- **Work to complete**: The answer must be an exact transcription of all the records below.

Pixel coordinate grounding data
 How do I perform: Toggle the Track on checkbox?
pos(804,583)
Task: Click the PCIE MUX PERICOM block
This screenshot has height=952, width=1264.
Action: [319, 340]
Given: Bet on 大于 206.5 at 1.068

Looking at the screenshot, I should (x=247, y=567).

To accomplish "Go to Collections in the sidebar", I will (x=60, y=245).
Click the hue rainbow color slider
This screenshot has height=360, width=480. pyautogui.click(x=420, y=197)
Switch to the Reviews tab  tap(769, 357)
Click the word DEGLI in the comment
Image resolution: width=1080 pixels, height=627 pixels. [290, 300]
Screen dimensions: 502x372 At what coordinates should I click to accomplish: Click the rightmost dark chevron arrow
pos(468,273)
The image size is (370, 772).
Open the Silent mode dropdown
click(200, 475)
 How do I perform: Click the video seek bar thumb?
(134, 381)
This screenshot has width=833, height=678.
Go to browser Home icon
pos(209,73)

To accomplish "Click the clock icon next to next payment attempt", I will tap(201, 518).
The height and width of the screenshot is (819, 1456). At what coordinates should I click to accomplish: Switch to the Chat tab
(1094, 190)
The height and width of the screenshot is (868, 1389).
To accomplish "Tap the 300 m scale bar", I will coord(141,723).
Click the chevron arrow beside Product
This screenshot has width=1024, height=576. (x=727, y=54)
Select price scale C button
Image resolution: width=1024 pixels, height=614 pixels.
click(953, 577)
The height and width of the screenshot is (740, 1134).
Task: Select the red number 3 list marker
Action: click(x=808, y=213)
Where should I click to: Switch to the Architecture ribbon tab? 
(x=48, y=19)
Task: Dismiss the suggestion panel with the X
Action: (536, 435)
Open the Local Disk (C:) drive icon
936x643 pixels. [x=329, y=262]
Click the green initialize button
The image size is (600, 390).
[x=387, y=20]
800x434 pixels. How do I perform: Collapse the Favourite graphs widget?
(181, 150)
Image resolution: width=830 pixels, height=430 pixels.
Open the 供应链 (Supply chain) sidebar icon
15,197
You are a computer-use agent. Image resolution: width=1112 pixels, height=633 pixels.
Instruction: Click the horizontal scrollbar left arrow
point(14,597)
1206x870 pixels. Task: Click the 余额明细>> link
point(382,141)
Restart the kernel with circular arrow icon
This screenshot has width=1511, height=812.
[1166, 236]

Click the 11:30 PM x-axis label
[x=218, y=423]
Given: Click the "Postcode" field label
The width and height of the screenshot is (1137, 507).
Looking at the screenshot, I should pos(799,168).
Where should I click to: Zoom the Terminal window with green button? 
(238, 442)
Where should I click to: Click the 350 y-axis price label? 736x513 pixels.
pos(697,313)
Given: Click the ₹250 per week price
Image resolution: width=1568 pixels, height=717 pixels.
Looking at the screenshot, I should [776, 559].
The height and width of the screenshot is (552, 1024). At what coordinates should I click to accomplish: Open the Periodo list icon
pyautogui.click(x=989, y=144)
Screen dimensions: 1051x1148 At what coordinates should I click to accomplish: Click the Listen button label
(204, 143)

- **Response for this exercise**:
 How do I perform: Toggle the Track on checkbox?
pos(804,583)
Task: Click the PCIE MUX PERICOM block
This screenshot has height=952, width=1264.
Action: [319, 340]
Given: Bet on 大于 206.5 at 1.068

Looking at the screenshot, I should (x=247, y=567).

To accomplish "Go to Collections in the sidebar", I will (x=60, y=245).
Click the hue rainbow color slider
This screenshot has height=360, width=480. pyautogui.click(x=420, y=197)
Switch to the Reviews tab  tap(769, 357)
Click the word DEGLI in the comment
Image resolution: width=1080 pixels, height=627 pixels. [290, 300]
Screen dimensions: 502x372 At what coordinates should I click to accomplish: Click the rightmost dark chevron arrow
pos(468,273)
The image size is (370, 772).
Open the Silent mode dropdown
click(200, 475)
 How do I perform: Click the video seek bar thumb?
(134, 381)
This screenshot has width=833, height=678.
Go to browser Home icon
pos(209,73)

To accomplish "Click the clock icon next to next payment attempt", I will tap(201, 518).
The height and width of the screenshot is (819, 1456). At what coordinates should I click to accomplish: Switch to the Chat tab
(1094, 190)
The height and width of the screenshot is (868, 1389).
To accomplish "Tap the 300 m scale bar", I will coord(141,723).
Click the chevron arrow beside Product
This screenshot has width=1024, height=576. (x=727, y=54)
Select price scale C button
Image resolution: width=1024 pixels, height=614 pixels.
click(953, 577)
The height and width of the screenshot is (740, 1134).
Task: Select the red number 3 list marker
Action: click(x=808, y=213)
Where should I click to: Switch to the Architecture ribbon tab? 
(x=48, y=19)
Task: Dismiss the suggestion panel with the X
Action: (536, 435)
Open the Local Disk (C:) drive icon
936x643 pixels. [x=329, y=262]
Click the green initialize button
The image size is (600, 390).
[x=387, y=20]
800x434 pixels. How do I perform: Collapse the Favourite graphs widget?
(181, 150)
Image resolution: width=830 pixels, height=430 pixels.
Open the 供应链 (Supply chain) sidebar icon
15,197
You are a computer-use agent. Image resolution: width=1112 pixels, height=633 pixels.
Instruction: Click the horizontal scrollbar left arrow
point(14,597)
1206x870 pixels. Task: Click the 余额明细>> link
point(382,141)
Restart the kernel with circular arrow icon
This screenshot has width=1511, height=812.
[1166, 236]

Click the 11:30 PM x-axis label
[x=218, y=423]
Given: Click the "Postcode" field label
The width and height of the screenshot is (1137, 507).
Looking at the screenshot, I should pos(799,168).
Where should I click to: Zoom the Terminal window with green button? 
(238, 442)
Where should I click to: Click the 350 y-axis price label? 736x513 pixels.
pos(697,313)
Given: Click the ₹250 per week price
Image resolution: width=1568 pixels, height=717 pixels.
Looking at the screenshot, I should [776, 559].
The height and width of the screenshot is (552, 1024). At what coordinates should I click to accomplish: Open the Periodo list icon
pyautogui.click(x=989, y=144)
Screen dimensions: 1051x1148 At what coordinates should I click to accomplish: Click the Listen button label
(204, 143)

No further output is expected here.